▶ **Provided information**:
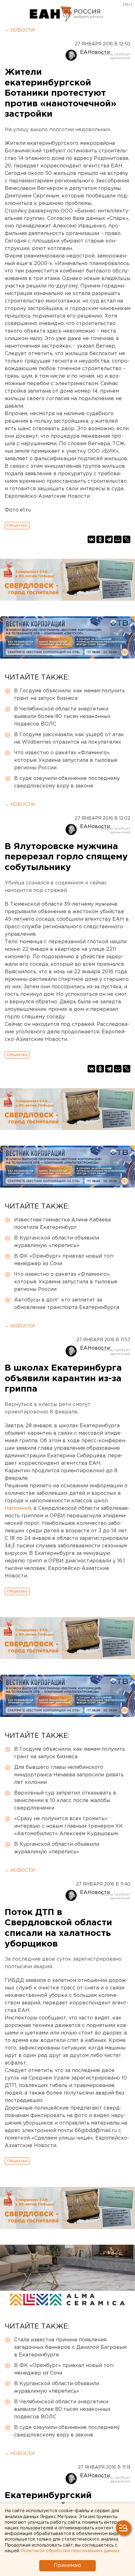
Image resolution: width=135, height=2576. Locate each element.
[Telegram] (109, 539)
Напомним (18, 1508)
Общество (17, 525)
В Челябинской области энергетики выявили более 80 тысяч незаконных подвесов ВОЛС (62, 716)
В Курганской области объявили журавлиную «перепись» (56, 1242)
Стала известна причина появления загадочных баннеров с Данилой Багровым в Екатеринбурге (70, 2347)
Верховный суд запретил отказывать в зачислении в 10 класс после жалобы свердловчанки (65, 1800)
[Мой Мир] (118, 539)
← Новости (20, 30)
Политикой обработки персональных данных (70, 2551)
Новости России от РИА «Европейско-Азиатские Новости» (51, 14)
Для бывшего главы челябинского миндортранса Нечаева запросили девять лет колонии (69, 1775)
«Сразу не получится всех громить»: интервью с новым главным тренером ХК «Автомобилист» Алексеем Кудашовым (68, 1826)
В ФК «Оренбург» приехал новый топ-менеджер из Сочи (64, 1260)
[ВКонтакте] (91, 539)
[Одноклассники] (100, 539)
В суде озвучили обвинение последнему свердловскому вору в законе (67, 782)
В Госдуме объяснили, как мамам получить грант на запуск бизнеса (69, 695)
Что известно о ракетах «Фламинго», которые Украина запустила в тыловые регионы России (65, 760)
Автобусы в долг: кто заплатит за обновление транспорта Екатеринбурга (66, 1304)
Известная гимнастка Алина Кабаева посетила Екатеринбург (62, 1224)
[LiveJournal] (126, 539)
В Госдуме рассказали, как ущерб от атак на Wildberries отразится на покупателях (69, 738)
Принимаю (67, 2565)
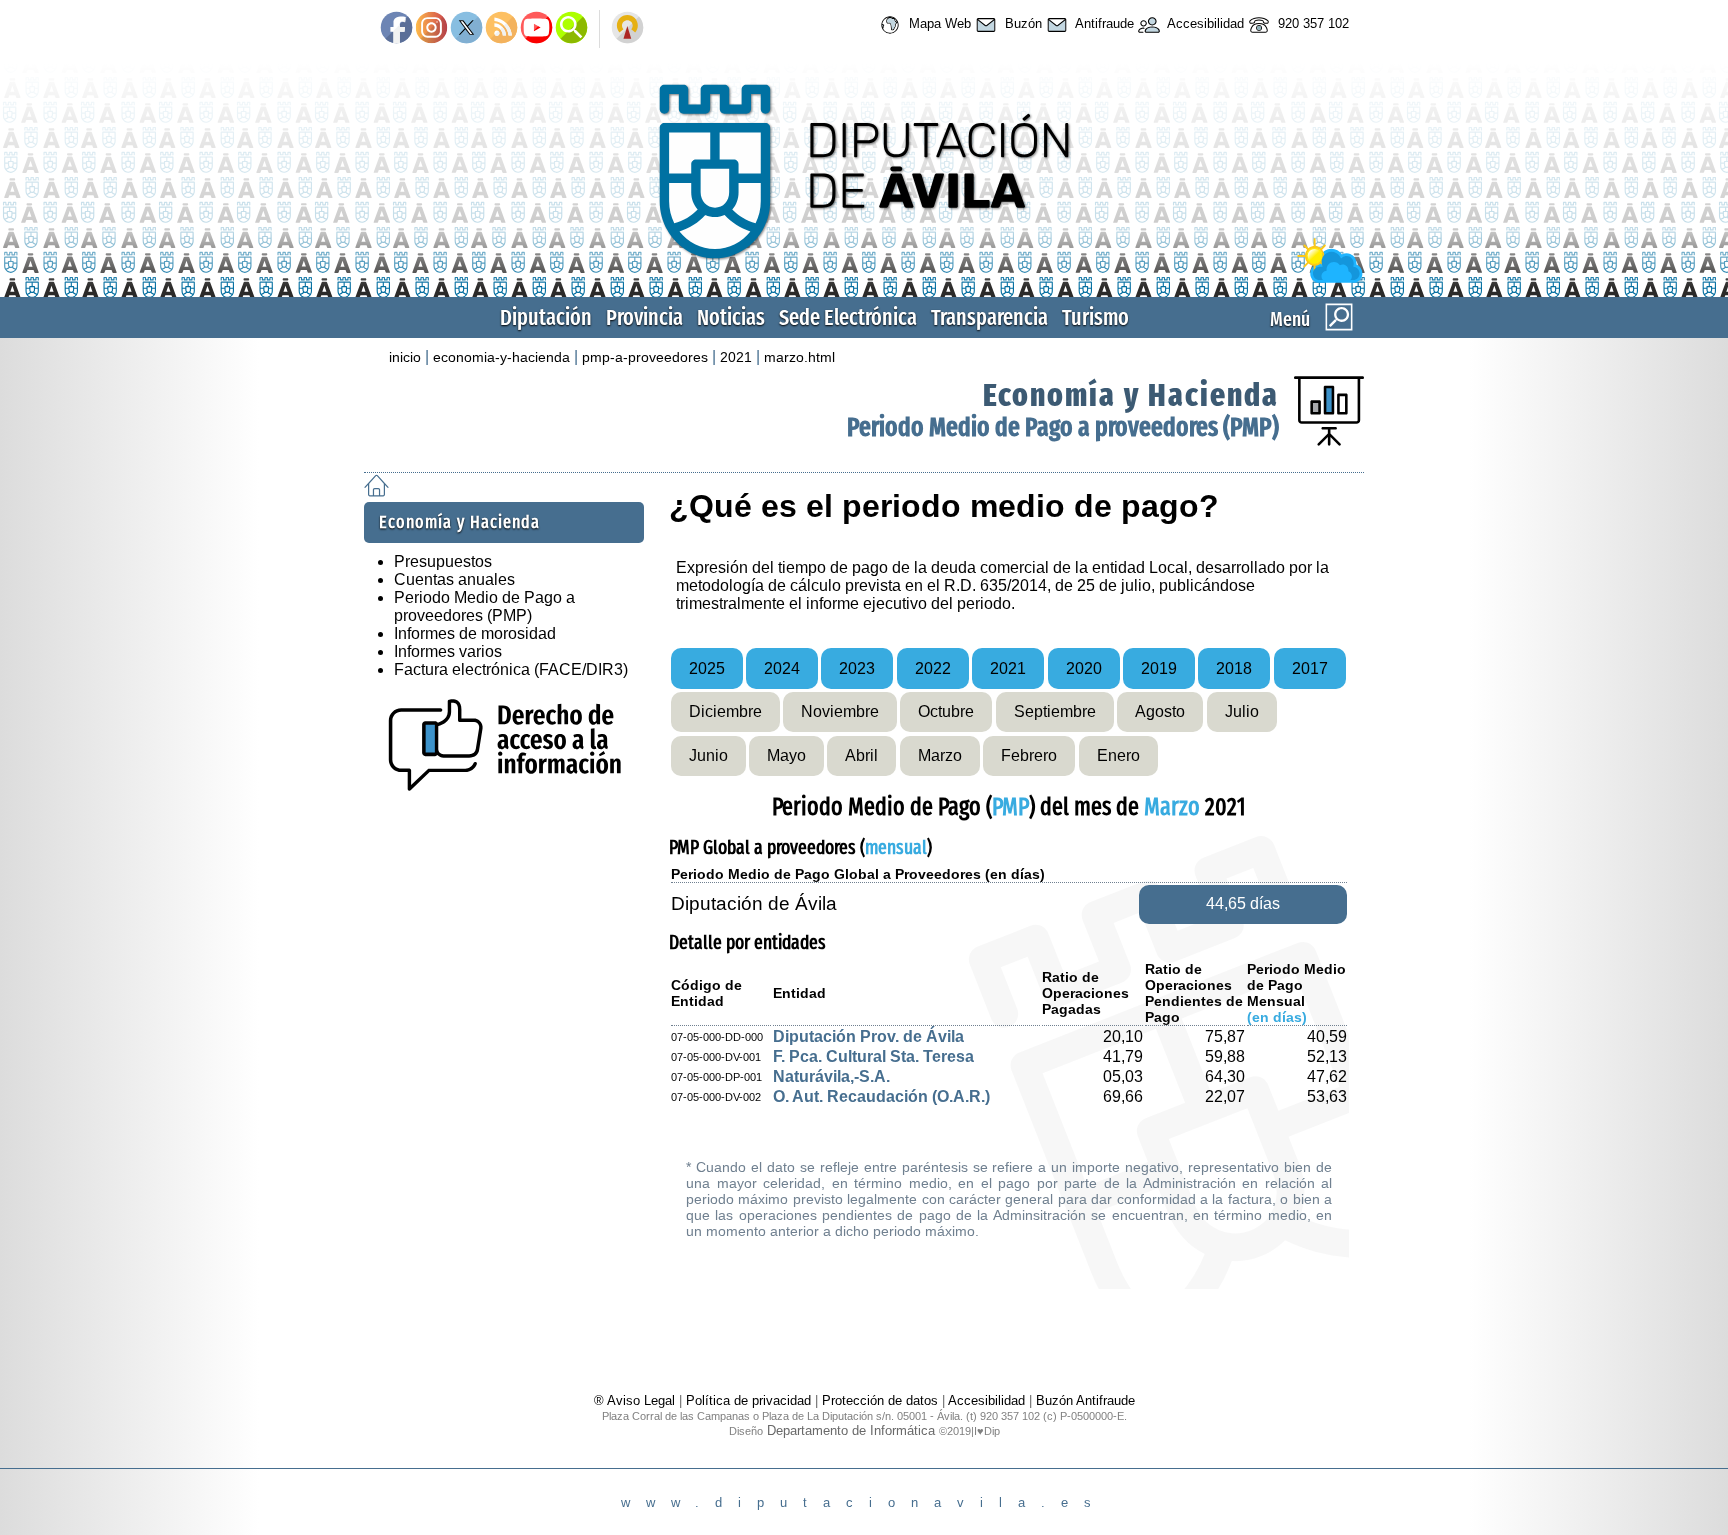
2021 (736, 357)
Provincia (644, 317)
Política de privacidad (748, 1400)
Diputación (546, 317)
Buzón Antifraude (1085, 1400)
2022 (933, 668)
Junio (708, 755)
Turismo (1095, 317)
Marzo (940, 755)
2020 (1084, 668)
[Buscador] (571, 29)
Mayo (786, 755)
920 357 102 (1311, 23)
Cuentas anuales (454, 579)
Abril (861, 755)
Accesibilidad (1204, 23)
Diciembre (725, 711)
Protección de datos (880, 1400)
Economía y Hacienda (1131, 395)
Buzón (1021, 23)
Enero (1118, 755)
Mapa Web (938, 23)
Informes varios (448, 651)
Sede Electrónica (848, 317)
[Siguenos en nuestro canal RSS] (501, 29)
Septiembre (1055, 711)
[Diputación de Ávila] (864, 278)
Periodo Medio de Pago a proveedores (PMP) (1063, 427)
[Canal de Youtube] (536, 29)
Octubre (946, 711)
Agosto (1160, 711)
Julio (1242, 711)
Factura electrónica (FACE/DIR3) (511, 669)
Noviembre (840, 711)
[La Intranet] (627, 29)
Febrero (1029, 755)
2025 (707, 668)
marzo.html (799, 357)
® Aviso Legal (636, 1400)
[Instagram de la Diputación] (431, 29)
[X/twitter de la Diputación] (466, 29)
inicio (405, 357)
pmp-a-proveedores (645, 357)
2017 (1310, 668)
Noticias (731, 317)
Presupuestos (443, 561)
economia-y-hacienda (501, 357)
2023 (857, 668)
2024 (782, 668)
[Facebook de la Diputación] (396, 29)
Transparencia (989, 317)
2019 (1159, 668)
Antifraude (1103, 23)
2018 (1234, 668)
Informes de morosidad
...
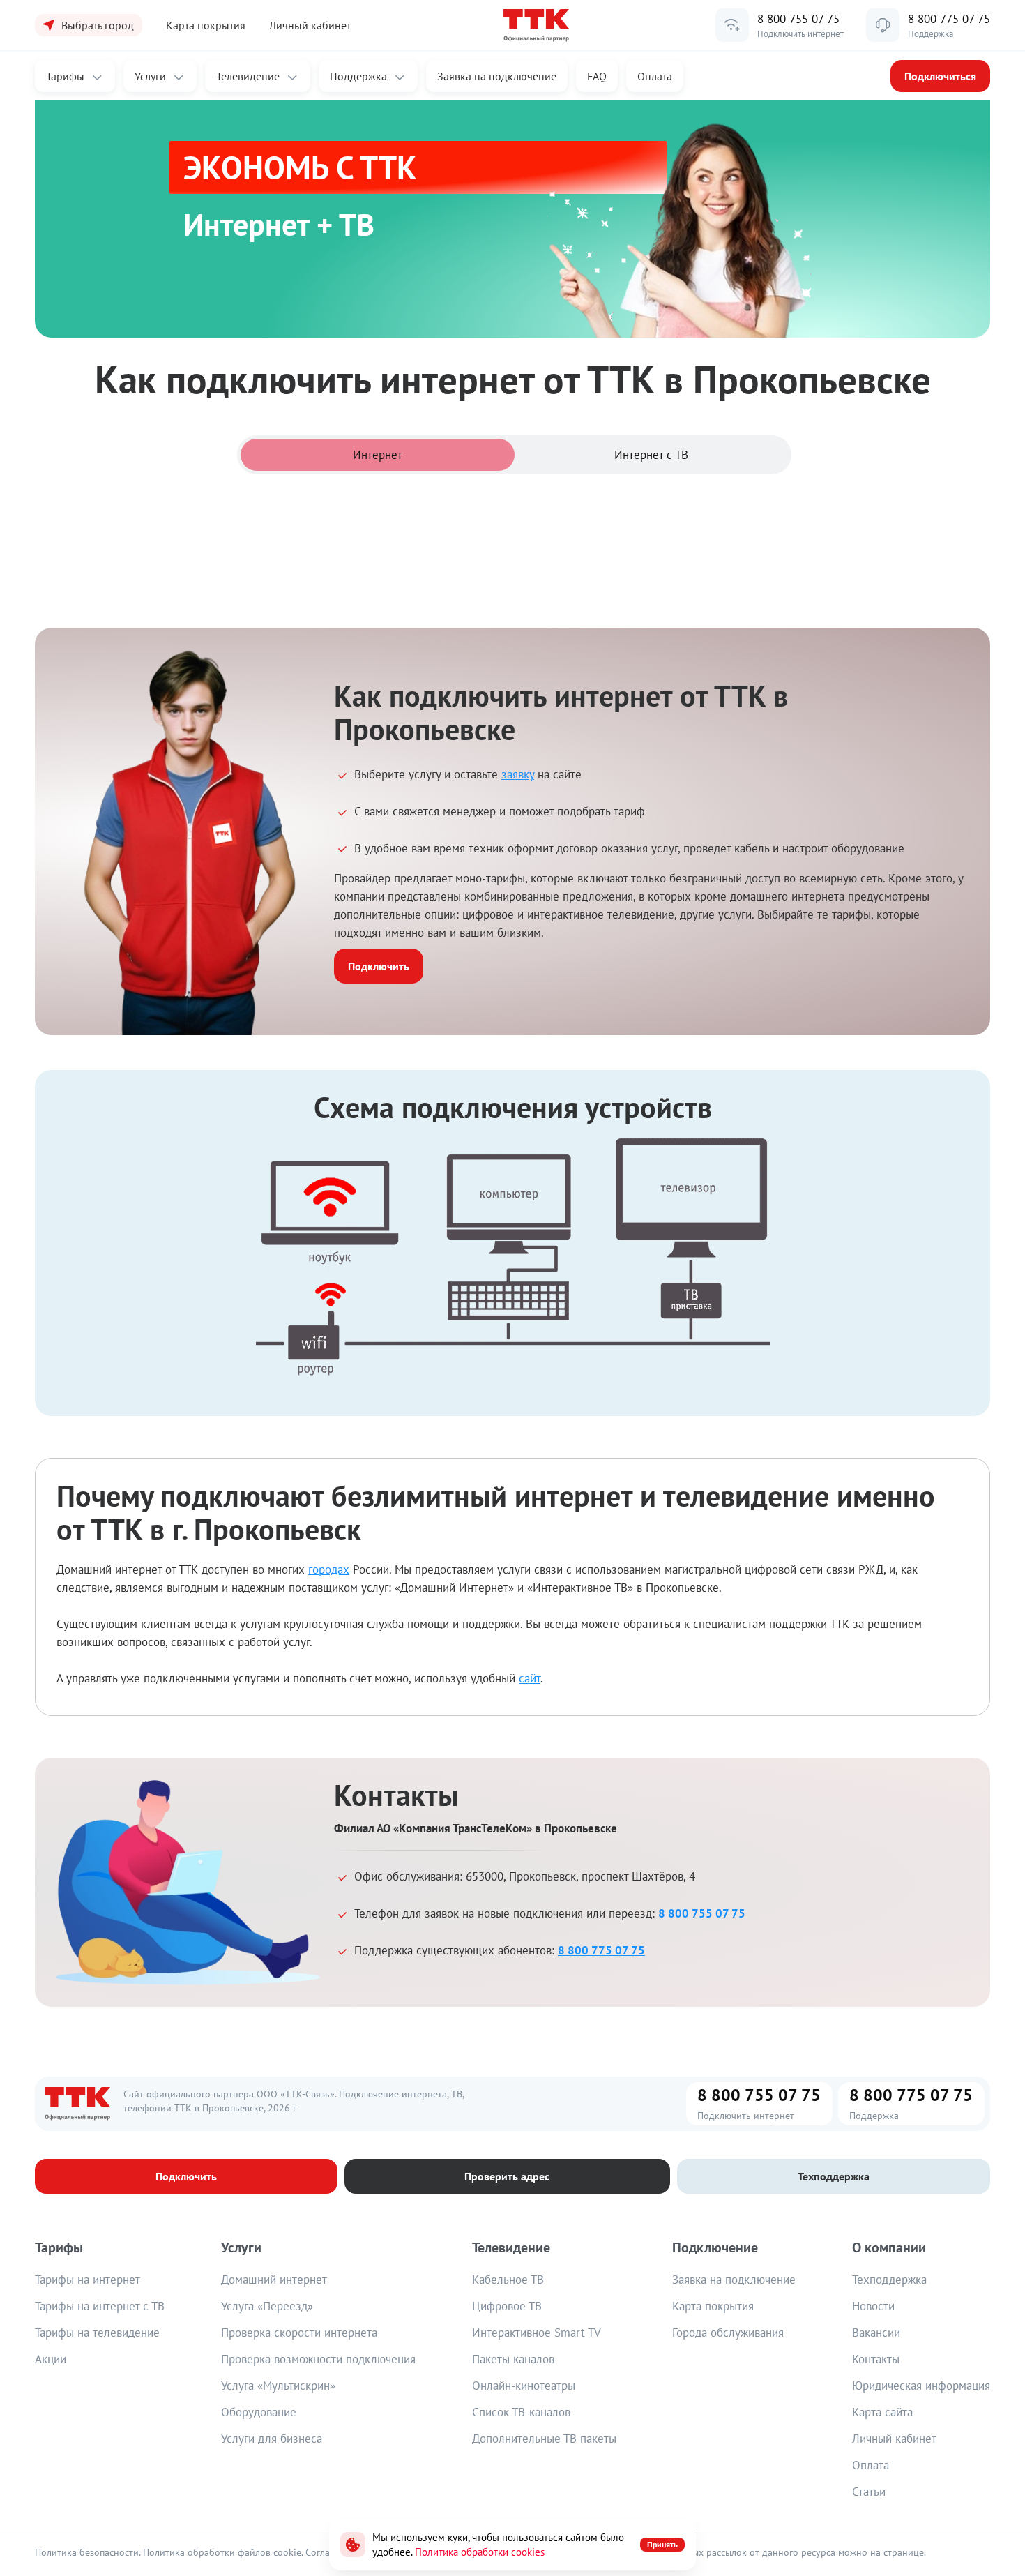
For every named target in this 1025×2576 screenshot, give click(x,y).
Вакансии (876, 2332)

▶ **What this task involves**:
Search the preceding listing for "Госдуме", then copy every line that holds it.

▶ **Response below**:
В Госдуме объяснили, как мамам получить грант на запуск бизнеса (69, 695)
В Госдуме рассказали, как ущерб от атак на Wildberries отразится на покупателях (69, 738)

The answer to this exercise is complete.